Turning words into pixels

Books into games?

The game industry is more and more becoming open to games that come from different types of media. The most familiar of this type of import is the video game based off a current Hollywood blockbuster(Spiderman, X-Men, Shrek and so on) but the rise of music related games such as DDR and Guitar Hero show that the music industry also has begun to develop ties to the music industry as well. That’s not surprising due to the fact that there is large amount of money behind both industries and a well made game that ties into one, the other, or both could attract widespread attention. There is, however, an area that is skimmed over by the gaming industry in general for understandable reasons of expediency: in the quickly moving world of the video game industry and it’s players books often don’t enter into it. The slim volume of the manual is usually all that is to be found and even perusing that can be a chore when you have the game you want in hand and the console with which to play it on directly in front of you. However there are many a good book that would easily translate well into the video gaming world due to their action filled content and often implausible magical events. A few of the likeliest candidates will be listed here but before that it is important to add that the list will not include such classics as Anna Karenina or Jane Eyre: those volumes may be worthwhile for their commentaries upon the nature of the human soul but are not volumes for leisurely reflection and would not translate well into an electronic medium. There is no Kung Fu in Jane Eyre.


  1. Ender’s Game by Orson Scott Card-The story of Ender Wiggin, a child who was found to show much promise in strategic thinking and the aggressiveness required of the military life, shares a similarity with the story of the protagonist of the Halo series-The Master Chief-with several key differences. The Master Chief was taken away as a child, true, but didn’t start his world saving activities until reaching adulthood. Ender, however, was put to work saving the world around the age of his early teens and the story lacks the close quarters nature of the gameplay of Halo 3. However this would not be much of a limitation in that space strategy games, such as Homeworld, have achieved a cult status in the gaming world and it seems that the events depicted in Ender’s Game would translate well into a more electronic medium.

  2. A Song of Ice And Fire series by George R..R Martin-Martin’s fantasy epic-which at the moment takes the shape of four very thick novels-has much to recommend itself in terms of a transformation into an electronic medium. The combination of political drama, the movements of large armies, and suspicion, treasons, and intrigue all taking place in a fantasy style world would translate well into a multi part RPG series and possibly even an MMORPG.

  3. Age of Unreason series by J. Gregory Keyes-A sci fi/historical novel that takes many noted historical figures such as Benjamin Franklin, Louis the XIV, Edward Teach(AKA Blackbeard), and others and places them in a world where angels and demons exist, ordinary humans are given strange and terrible powers, and Ben Franklin is set out as part of a mission to save the world in company of Sir Isaac Newton.
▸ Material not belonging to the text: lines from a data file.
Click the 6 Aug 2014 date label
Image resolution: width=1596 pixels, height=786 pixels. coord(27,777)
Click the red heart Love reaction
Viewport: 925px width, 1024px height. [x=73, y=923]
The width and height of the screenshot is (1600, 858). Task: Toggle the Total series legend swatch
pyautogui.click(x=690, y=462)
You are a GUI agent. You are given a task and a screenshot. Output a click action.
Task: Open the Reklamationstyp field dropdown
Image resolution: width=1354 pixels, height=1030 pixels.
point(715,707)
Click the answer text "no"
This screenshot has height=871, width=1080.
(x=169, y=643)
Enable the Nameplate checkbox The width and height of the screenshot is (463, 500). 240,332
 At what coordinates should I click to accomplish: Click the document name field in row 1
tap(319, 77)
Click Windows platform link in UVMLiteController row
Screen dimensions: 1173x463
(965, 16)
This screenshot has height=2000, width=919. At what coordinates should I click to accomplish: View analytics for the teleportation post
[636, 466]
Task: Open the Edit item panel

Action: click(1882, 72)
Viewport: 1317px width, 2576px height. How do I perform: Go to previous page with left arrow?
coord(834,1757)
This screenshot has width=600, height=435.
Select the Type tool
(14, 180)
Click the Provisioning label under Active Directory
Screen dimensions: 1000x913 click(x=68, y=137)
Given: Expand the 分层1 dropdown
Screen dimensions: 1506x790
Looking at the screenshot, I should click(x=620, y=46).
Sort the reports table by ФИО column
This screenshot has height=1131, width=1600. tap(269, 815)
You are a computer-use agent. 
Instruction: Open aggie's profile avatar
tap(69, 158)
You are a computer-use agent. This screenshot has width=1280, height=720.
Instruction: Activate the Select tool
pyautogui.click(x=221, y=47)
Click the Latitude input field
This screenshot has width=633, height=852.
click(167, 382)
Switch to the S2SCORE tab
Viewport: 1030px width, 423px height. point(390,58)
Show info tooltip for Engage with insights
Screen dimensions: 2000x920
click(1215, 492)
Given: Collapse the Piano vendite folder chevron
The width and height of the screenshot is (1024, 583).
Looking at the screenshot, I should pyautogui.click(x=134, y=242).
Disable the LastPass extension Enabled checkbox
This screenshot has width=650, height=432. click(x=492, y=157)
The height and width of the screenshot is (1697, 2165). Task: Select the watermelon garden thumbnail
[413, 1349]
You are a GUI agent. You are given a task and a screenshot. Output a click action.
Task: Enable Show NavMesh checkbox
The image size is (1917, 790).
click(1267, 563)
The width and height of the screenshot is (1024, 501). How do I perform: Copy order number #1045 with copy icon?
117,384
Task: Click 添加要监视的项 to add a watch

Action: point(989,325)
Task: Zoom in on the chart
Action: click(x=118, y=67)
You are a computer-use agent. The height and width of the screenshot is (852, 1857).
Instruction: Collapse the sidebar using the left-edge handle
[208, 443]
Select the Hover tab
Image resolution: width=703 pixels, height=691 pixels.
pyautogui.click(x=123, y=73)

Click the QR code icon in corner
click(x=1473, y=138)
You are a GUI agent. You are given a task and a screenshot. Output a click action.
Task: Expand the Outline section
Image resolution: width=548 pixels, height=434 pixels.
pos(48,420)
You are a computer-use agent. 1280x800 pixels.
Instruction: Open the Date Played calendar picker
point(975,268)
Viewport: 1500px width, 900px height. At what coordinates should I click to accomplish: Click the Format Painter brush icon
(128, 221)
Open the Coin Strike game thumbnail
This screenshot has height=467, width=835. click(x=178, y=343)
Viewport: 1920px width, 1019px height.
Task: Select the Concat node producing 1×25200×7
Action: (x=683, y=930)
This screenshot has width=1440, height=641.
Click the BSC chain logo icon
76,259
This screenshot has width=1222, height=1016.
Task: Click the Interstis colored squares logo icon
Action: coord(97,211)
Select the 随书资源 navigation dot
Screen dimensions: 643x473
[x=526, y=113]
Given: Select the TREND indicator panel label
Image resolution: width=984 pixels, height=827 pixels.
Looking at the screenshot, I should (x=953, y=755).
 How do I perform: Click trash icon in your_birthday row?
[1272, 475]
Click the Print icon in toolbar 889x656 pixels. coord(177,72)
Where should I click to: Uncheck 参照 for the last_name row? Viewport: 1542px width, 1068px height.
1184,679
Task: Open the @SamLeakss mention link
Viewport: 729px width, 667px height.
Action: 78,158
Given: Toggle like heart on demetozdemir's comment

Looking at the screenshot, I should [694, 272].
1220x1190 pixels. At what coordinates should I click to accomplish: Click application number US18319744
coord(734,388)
Implausible technology, shadowy enemies, and the figures you often dozed off hearing about in history class brought to life in a way that few would have expected.

  4. The Hitchhiker’s Guide to The Galaxy-This series has already built up an extremely large cult following and was already the subject of a text based game developed by Infocom back during the 80s but has not been developed into a more modern type of game since the first HHGTG game went on into the market and the technology used to make video games has advanced by leaps and bounds by then. The HHGTG should receive a more modern treatment to keep younger audiences aware of Douglas Adams’s remarkable magnum opus.


These are only a few of the books that have content that would make many an awesome game. Perhaps one of these or one of yours may become one. Who can say?

Author: Nick2930

I am a 33 year old librarian, part time writer, all time gamer, and what my cousin refers to as an intellectual badasss. Normally I wouldn't brag, but I like that so much I feel compelled to.